Multi-state contractors operating across regional boundaries appear under each state in their service area. A Texas-based contractor licensed in Texas, Oklahoma, and Arkansas, for example, appears in the Southwest and Southeast regional groupings. Interstate licensing reciprocity agreements, where they exist, are noted in the listing record.
How to read an entry
Each entry opens with the business name, followed immediately by its primary trade classification tag. The state license field appears next — if the state does not require licensure for the trade type, this field displays "No state license required — [State]" to distinguish unlicensed-by-statute entries from entries with missing or lapsed credentials.
The project type scope field uses a contrast structure: residential-only entries are flagged separately from commercial-capable entries because commercial drywall work in jurisdictions adopting the IBC may require special inspection plans, submittal documentation, and compliance with ASTM C840 (Standard Specification for Application and Finishing of Gypsum Board) — requirements that do not apply uniformly to residential work under the IRC.

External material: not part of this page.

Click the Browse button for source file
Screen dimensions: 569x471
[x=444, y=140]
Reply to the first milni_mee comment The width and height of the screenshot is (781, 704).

Specialty designations appear as discrete badges rather than narrative text, allowing rapid cross-comparison between entries. A contractor holding both a fire-rated assembly designation and a Level 5 finish designation is immediately distinguishable from a general installation contractor with neither. For guidance on navigating these designations within the full directory, the How to Use This Drywall Resource page provides a field-by-field walkthrough of the entry format.
Entries flagged with an OSHA credential note reference either OSHA 10-Hour or OSHA 30-Hour Construction Industry outreach training (administered under OSHA's Outreach Training Program, 29 CFR Part 1926). This credential is not a license and does not substitute for state licensing requirements, but its presence in a listing record indicates documented safety training exposure for field personnel.